▶ Exercise description
Sift the listing for lines that hold the string "screenshot" and pull them out.

▶ Provided records

- - - -

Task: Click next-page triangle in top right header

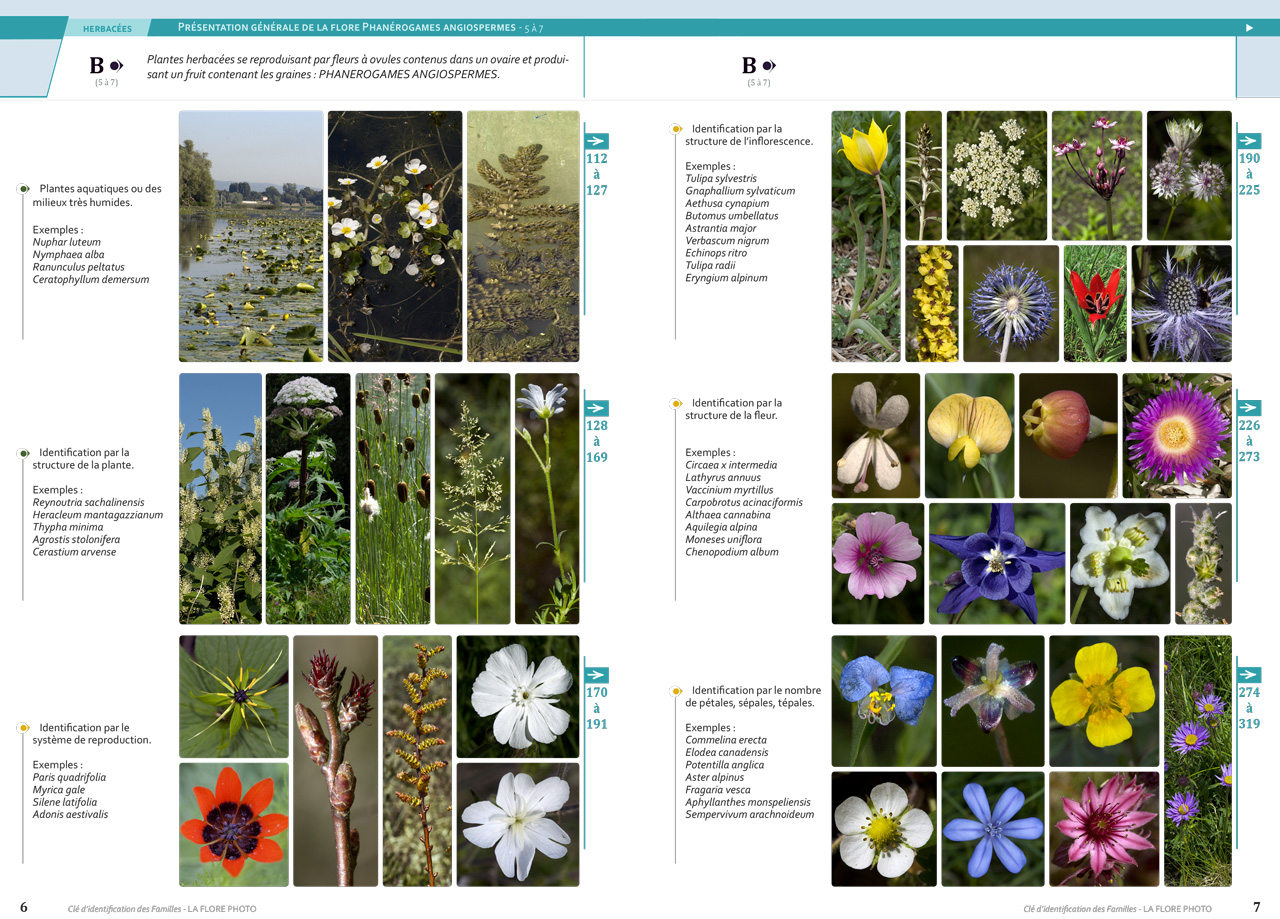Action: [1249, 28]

- - - -

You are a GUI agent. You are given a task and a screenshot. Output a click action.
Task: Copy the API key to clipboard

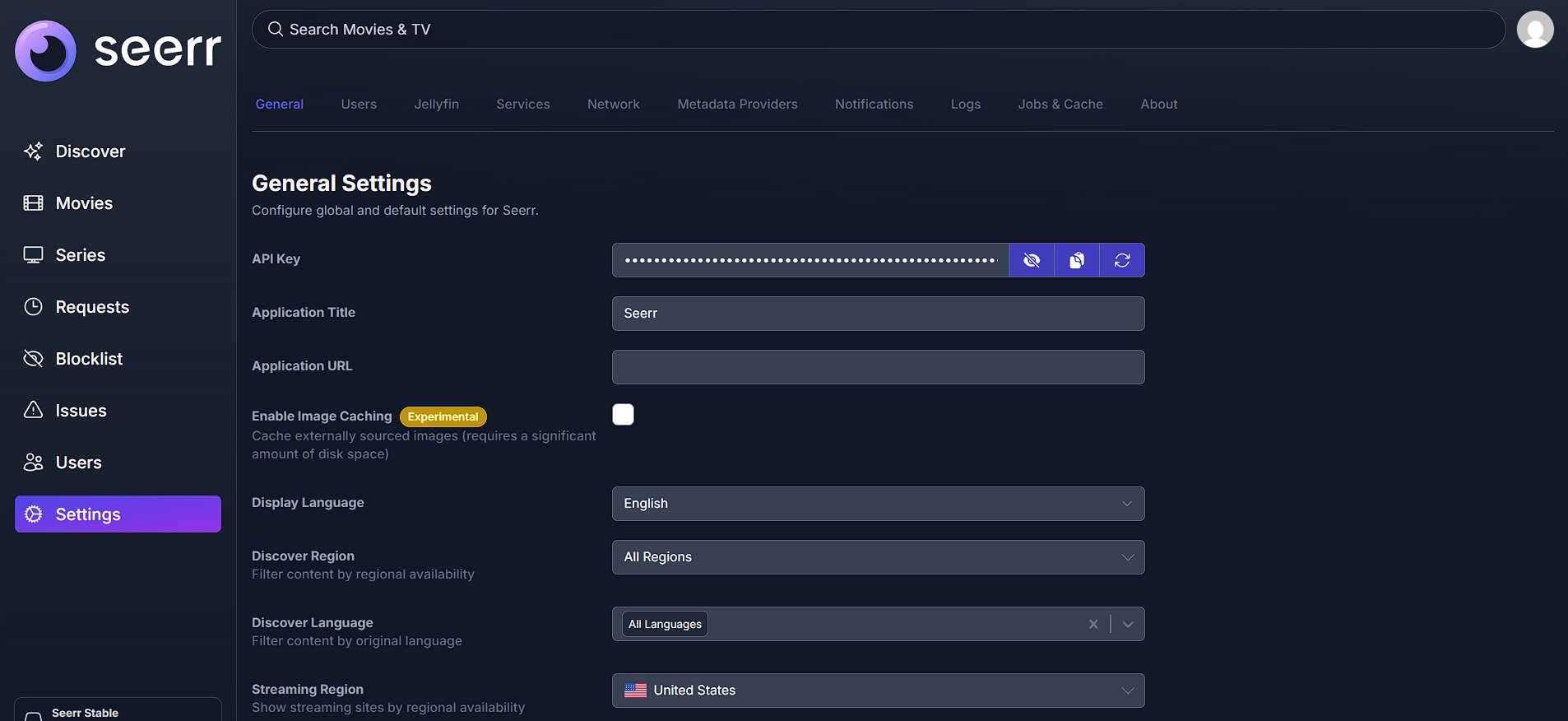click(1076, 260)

- - - -

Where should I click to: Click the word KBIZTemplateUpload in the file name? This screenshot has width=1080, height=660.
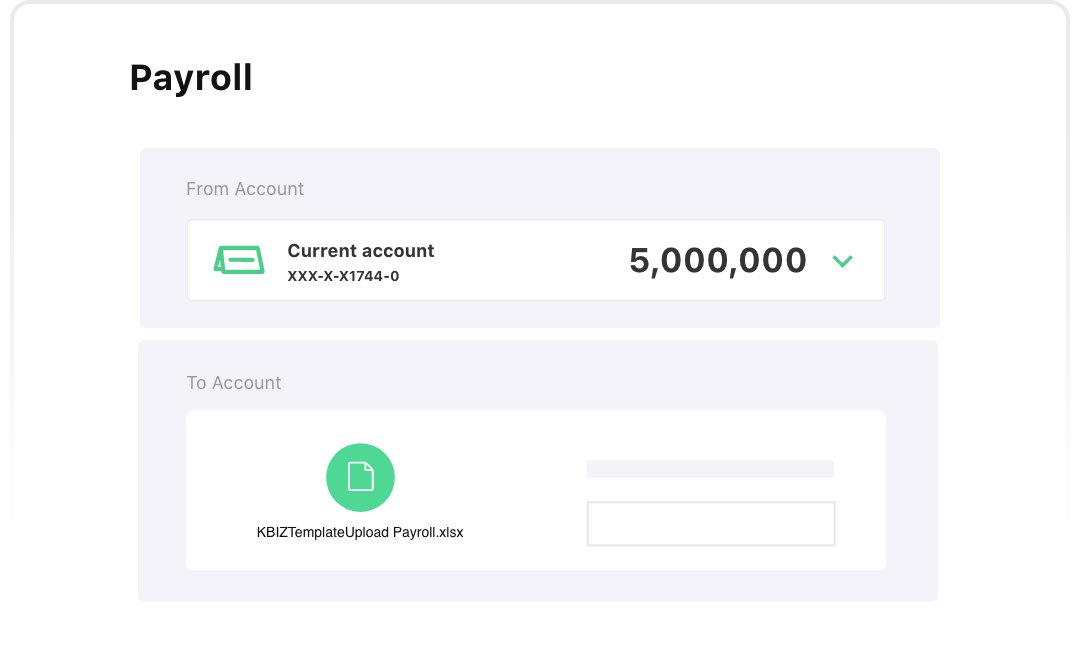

- - - -

▶ Response area
You are a GUI agent. You are given a task and a screenshot. Output a click action.
Where should I click to: Click the word KBIZTemplateUpload in the file name? This screenshot has width=1080, height=660.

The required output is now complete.